**PROBLEM REQUIREMENTS**
Only the lines from the start of the entries through the line with "Task: Select the" should be returned, each exactly as it stands, and no pictures.

*** Opening DATA FOR THIS TASK ***

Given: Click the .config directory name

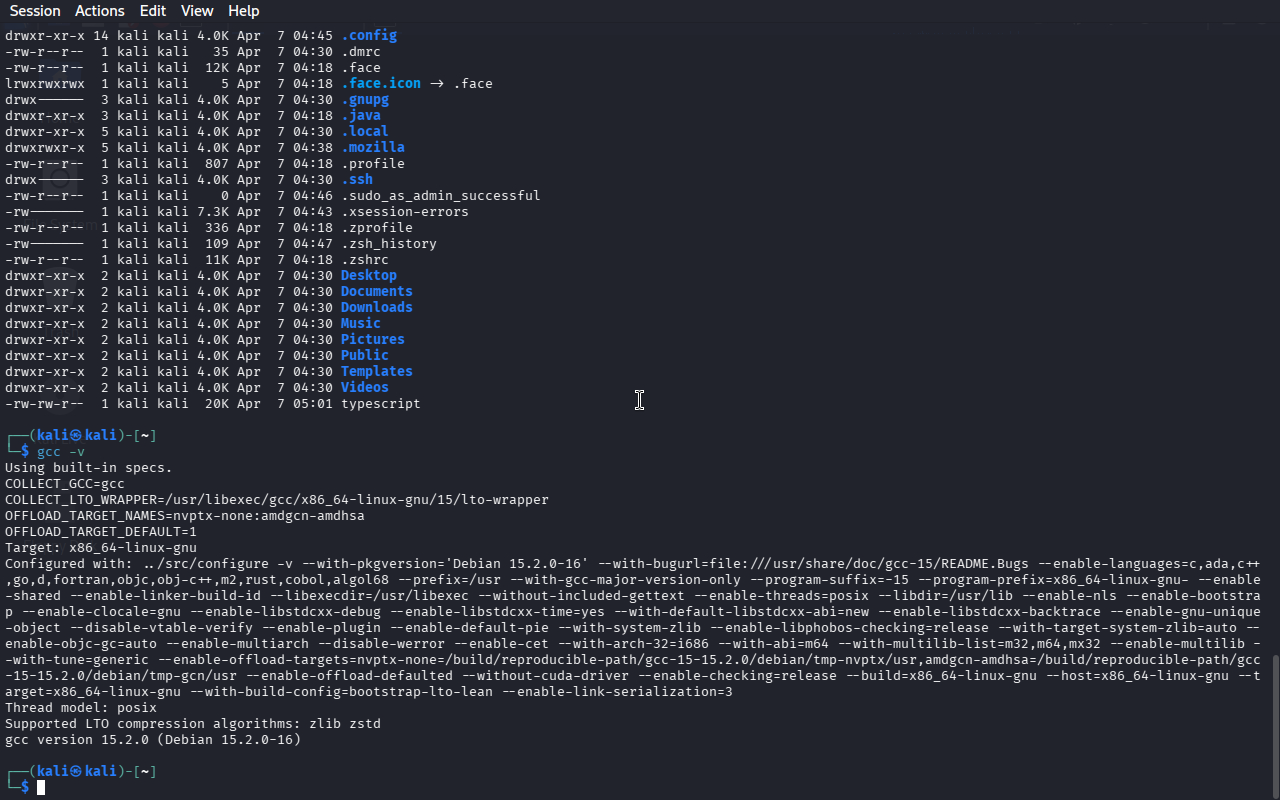Looking at the screenshot, I should pos(368,36).
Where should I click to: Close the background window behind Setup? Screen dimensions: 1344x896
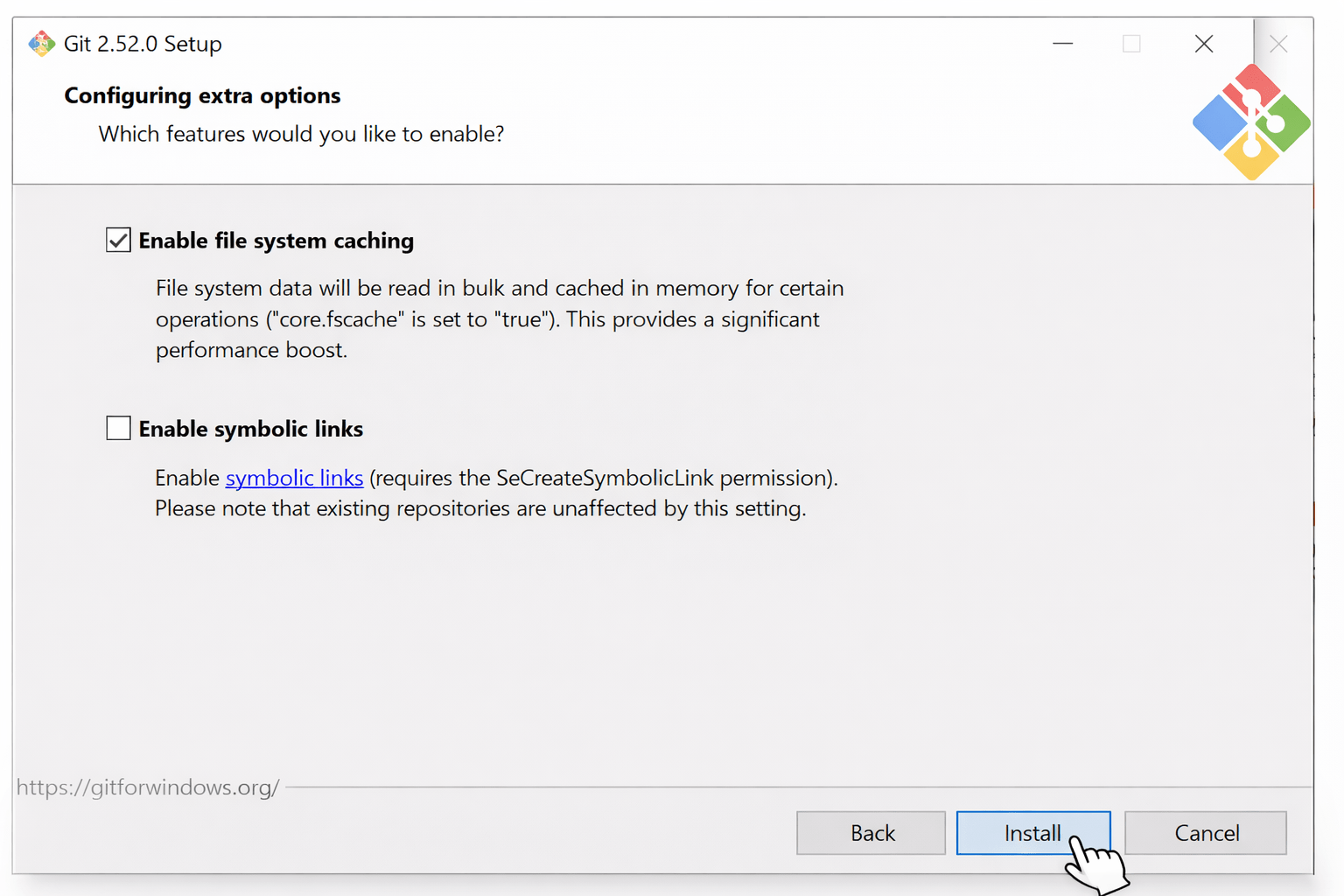pos(1278,44)
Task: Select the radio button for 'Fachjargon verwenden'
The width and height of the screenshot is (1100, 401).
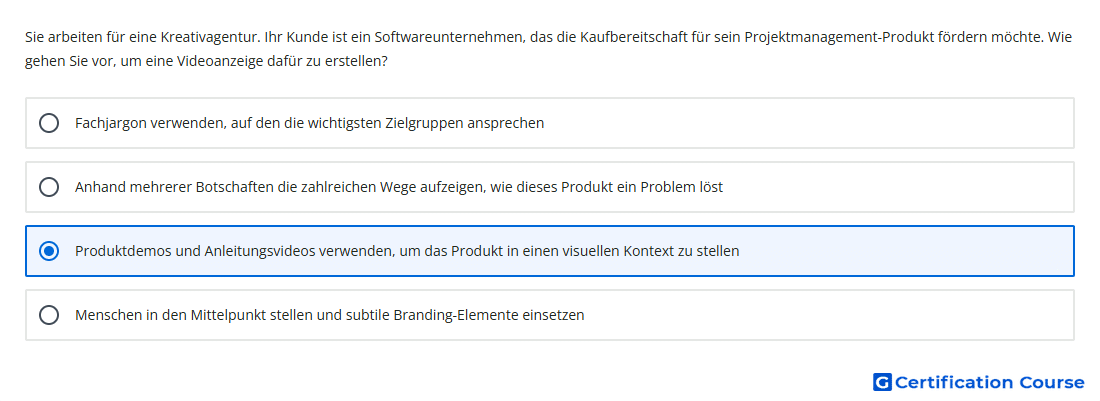Action: pos(48,123)
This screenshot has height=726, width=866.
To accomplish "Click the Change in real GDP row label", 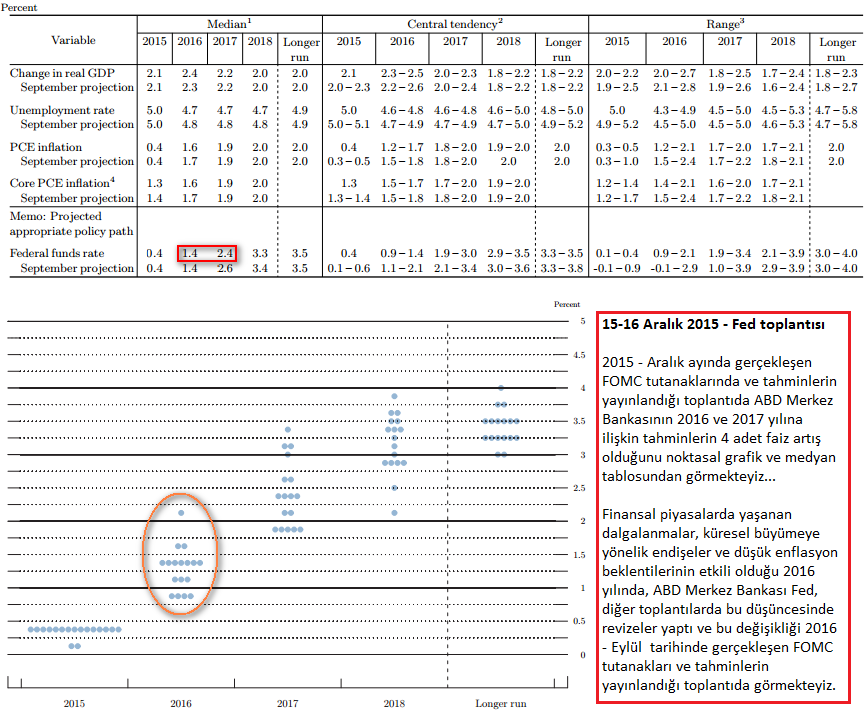I will click(x=58, y=74).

*** Closing DATA FOR THIS TASK ***

**EXERCISE OUTPUT**
Given: Click the .config directory name

Looking at the screenshot, I should pos(368,36).
Where should I click to: Close the background window behind Setup? Screen dimensions: 1344x896
pos(1278,44)
Task: Select the radio button for 'Fachjargon verwenden'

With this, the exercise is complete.